Dass es sich um einen Toten handelte, wurde Leo erst mit Verzögerung klar. Sie war spät dran an diesem Morgen und ziemlich nervös, weil ein Vorstellungsgespräch bei einem Gartenbaubetrieb auf sie wartete. Sie brauchte einen Job und war bereit, nahezu alles zu tun: Friedhofswege fegen, Weihnachtsbäume schlagen, Fleisch fressende Pflanzen züchten, egal was, Hauptsache Arbeit und Hauptsache bald.
Leo war gerade dabei gewesen, Lippenstift aufzutragen, als es Sturm klingelte. Zehn vor zehn. Wer konnte das sein, um diese Zeit? Wer konnte das überhaupt sein? Sie kannte niemanden in der Stadt. Vielleicht der Postbote. Postboten waren immer die ersten, die zu einem kamen. Leo hatte sich zwischen den Umzugskartons hindurchgeschlängelt, die Tür geöffnet – und da lag er nun.
Der Mann hatte das Gesicht abgewandt, einen Arm unter sich, den anderen zur Seite ausgestreckt. Leo, immer noch mit dem Lippenstift in der Hand, beugte sich hinunter und berührte ihn vorsichtig an der Schulter.
Im dämmrigen Licht des Treppenhauses sah seine Haut blass und wächsern aus. An der Schläfe war das graue Haar feucht. Eine Schweißperle löste sich und zog eine nasse Spur zum Augenwinkel.
Hatte er sich all die Stufen hinaufgeschleppt, um ausgerechnet vor ihrer Tür einen Kreislaufkollaps zu erleiden? Er war korpulent, |9|der offene Hemdkragen glänzte dunkel von Schweiß. Vielleicht waren die drei Treppen für einen Mann seiner Konstitution einfach zu viel gewesen.
Leo legte zwei Finger an seinen dicken Hals, war sich aber nicht sicher, ob sie die richtige Stelle erwischt hatte. Irgendwo dort sollte die Schlagader pulsieren, das zumindest wusste sie.
Nichts pulsierte. Gar nichts.
»Hilfe! Einen Arzt, schnell!« Leos Stimme hallte im leeren Treppenhaus wider, während sie versuchte, den Mann auf den Rücken zu drehen. Keine der Türen öffnete sich, kein hilfreicher Nachbar trat heraus.

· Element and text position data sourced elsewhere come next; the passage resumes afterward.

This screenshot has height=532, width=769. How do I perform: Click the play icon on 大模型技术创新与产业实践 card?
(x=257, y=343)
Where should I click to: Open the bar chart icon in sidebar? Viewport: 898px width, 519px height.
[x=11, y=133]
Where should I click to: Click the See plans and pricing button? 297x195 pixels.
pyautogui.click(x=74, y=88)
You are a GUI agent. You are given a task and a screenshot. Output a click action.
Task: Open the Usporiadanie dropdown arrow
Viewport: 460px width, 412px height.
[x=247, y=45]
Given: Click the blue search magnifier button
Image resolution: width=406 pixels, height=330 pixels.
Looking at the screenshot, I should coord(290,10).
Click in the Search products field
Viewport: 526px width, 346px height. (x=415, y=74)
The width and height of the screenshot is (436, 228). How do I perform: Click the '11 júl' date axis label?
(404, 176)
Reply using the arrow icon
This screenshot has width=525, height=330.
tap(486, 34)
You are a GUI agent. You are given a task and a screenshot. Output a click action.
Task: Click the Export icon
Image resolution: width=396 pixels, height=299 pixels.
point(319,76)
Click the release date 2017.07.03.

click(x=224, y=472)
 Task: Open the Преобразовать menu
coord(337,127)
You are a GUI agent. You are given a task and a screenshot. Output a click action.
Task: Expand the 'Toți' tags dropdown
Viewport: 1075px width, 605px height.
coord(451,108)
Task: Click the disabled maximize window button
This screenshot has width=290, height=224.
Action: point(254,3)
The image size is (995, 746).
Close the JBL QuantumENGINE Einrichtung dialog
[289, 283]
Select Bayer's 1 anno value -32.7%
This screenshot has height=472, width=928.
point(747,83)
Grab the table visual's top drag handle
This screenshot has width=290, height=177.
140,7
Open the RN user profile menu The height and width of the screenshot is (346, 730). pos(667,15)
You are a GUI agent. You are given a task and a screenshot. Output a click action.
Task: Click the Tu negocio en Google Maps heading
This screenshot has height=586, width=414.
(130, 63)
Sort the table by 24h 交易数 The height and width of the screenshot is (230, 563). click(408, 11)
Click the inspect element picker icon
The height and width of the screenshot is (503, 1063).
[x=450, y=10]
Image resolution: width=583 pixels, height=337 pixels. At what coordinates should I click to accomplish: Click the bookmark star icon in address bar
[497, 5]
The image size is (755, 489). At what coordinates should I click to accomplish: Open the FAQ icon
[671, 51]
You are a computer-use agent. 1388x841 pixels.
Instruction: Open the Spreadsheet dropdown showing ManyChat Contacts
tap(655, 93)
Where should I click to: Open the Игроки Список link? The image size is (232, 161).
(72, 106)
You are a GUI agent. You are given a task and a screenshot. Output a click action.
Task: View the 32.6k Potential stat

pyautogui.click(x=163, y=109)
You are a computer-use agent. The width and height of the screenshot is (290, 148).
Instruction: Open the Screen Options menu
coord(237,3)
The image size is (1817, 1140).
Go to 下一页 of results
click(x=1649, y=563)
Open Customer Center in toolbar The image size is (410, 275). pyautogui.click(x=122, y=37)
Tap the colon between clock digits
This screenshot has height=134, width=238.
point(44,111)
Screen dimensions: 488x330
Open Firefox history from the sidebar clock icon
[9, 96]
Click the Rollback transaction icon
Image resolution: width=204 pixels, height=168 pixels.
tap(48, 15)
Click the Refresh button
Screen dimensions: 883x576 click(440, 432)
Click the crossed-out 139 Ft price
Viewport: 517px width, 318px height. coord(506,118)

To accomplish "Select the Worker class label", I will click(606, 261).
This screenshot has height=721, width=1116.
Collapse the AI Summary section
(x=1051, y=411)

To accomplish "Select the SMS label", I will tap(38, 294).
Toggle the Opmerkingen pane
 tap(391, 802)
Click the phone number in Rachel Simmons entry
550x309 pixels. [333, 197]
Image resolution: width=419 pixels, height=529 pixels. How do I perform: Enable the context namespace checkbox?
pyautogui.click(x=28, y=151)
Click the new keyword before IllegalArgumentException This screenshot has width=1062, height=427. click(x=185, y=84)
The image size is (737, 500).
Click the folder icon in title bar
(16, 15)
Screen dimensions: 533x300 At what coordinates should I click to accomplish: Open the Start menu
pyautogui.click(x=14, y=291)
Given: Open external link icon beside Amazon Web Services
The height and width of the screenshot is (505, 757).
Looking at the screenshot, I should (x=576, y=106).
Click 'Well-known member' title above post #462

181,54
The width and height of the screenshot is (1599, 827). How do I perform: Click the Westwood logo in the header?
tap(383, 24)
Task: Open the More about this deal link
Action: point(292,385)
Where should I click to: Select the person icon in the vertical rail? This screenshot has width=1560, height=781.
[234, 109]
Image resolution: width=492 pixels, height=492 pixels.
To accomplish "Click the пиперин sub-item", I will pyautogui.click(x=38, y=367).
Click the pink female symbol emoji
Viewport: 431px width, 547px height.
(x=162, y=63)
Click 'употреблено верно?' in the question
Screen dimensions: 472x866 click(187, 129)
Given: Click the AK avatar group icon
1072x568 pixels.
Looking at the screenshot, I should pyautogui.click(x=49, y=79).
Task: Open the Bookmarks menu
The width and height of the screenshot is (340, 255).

Dafür war die Bulldogge ein Stockwerk tiefer zum Leben erwacht. Sie bellte sich heiser und kratzte an der Tür. Leo fluchte. Gab es in diesem gottverdammten Haus denn niemanden außer ihr und dem Rattenfänger?
Endlich hatte sie es geschafft, den Dicken auf den Rücken zu wuchten. Beim Anblick der weit aufgerissenen leeren Augen begriff sie, dass sie sich die Mühe hätte sparen können. Der Mann war tot.
Die Bulldogge bellte. Leo beugte sich über das Treppengeländer:
»Halt die Klappe!«
Der Hund bellte lauter und warf sich gegen die Tür. Leo brach der kalte Schweiß aus. Ihre Augen wanderten ratlos zu dem Toten, der keine Verletzungen aufwies. Er wirkte elegant und war sorgfältig gekleidet; anthrazitfarbene Hose und Weste, weißes Hemd, hellgraues Jackett, schlichter Schnitt, teurer Stoff. Es stimmte eben doch nicht, dass der Tod alle Menschen gleich machte, manche Leichen waren distinguierter als andere. Aufgrund seiner Kleidung wirkte der Tote irgendwie seriös. Leo war beinahe geneigt, ihm seine Anwesenheit auf ihrer Türschwelle und die Scherereien, die daraus unweigerlich entstehen würden, nachzusehen. Sicher gab es eine vernünftige Erklärung dafür.